Media at the scene is told that the cause of the fire is still under investigation and a press conference later that day will provide more information.

This was the scenario of a training exercise held Wednesday at the airport.

The routine safety exercise, which began at 11:30 a.m. and lasted for about an hour, was held to provide a realistic training opportunity for staff of the airport, the air show, Cascade Aerospace, AFRS and other agencies.

About 20 people played the roles of the bystanders and the Hercules crew, while others stood by to assess the responses of the agencies involved.

The airport is required by Transport Canada to hold a multi-agency training exercise every four years.

Parm Sidhu, the airport’s director of operations, said the simulation went well and a debriefing was held afterwards among the players.
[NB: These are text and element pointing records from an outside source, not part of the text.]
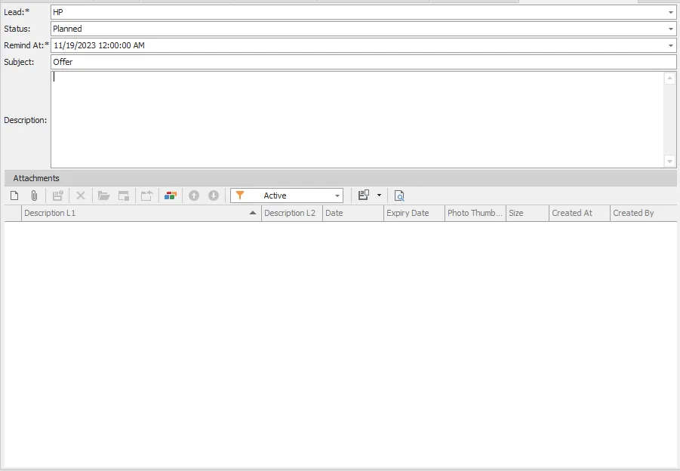Click inside the Description text area
Screen dimensions: 680x471
[355, 119]
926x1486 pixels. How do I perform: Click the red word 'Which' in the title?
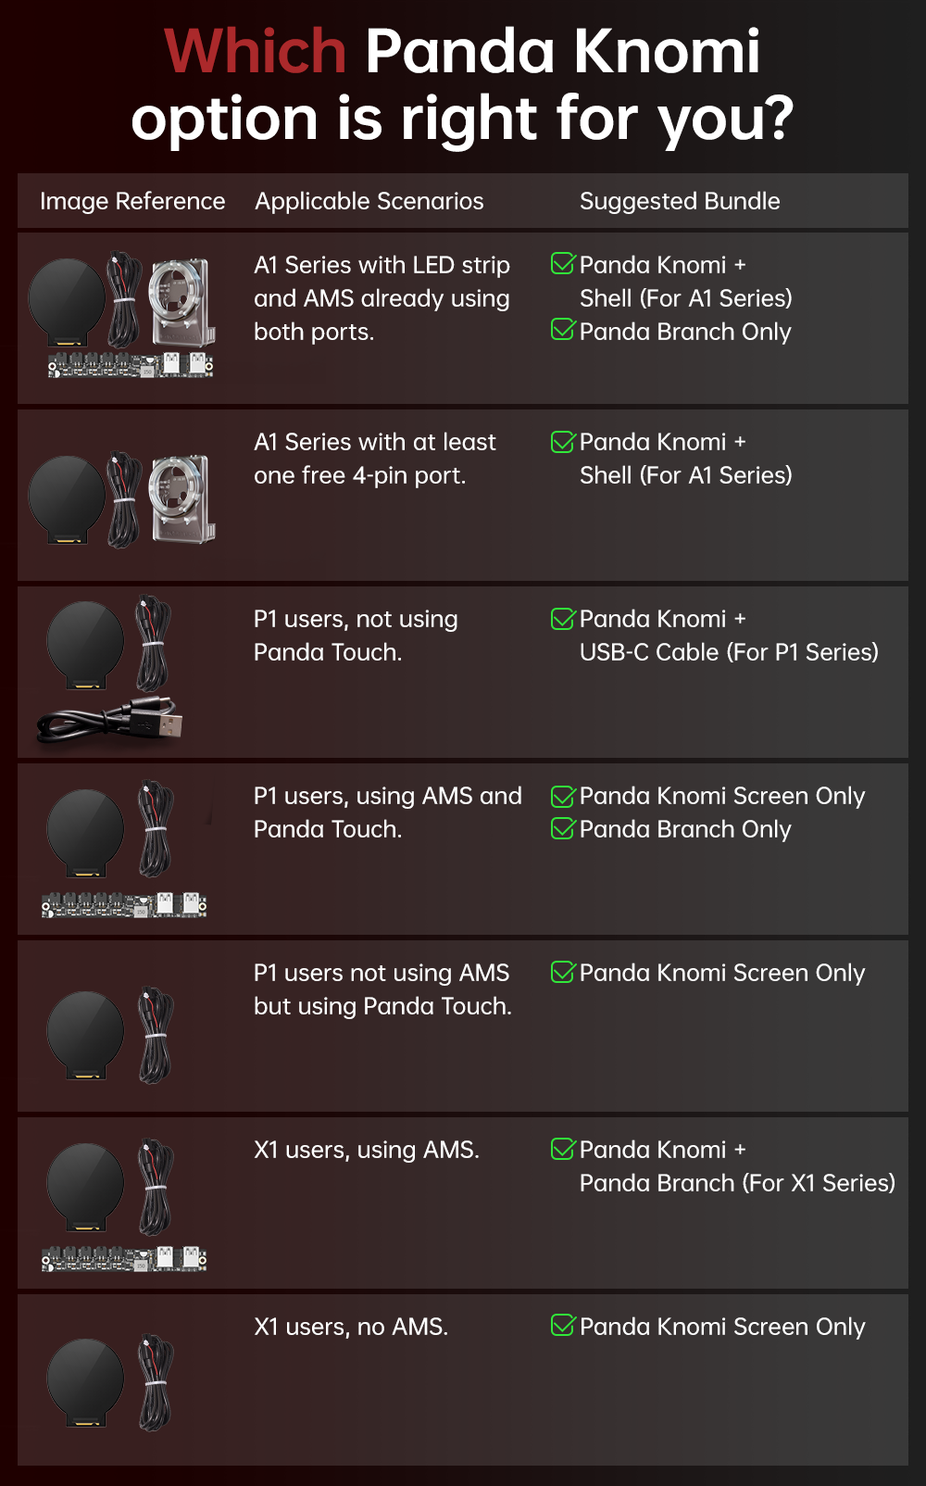click(255, 51)
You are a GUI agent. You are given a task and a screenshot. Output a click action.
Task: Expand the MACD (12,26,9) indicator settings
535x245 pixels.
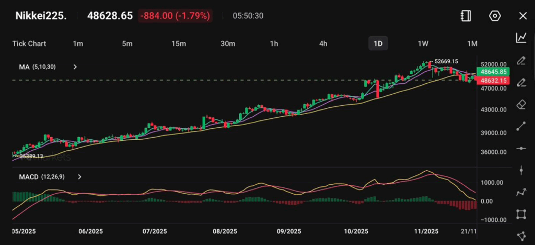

“Like every other exercise, there are always learning outcomes … Communication is the key and getting the information out to the right people (during an emergency) is the key,” he said.

While participants were waiting for the training exercise to begin, emergency crews were tested in a real situation at the airport.
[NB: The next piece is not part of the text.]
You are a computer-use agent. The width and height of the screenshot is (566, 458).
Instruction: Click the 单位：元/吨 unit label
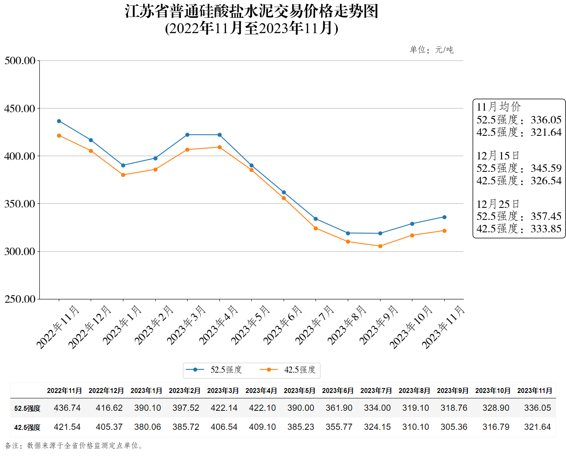coord(431,50)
Construction crews hits a gas line in front of the terminal at about 9:30 a.m., resulting in the evacuation of between 80 and 100 people.

The entrance to the airport was temporarily blocked off, and an inbound WestJet flight was held on the tarmac for about 20 minutes.

The airport was reopened after about 45 minutes, and the training exercise began about an hour later than planned.

Sidhu said the gas leak underscored the reason for the simulated emergency.

“It tested our procedures,” he said. “You can never practise enough.”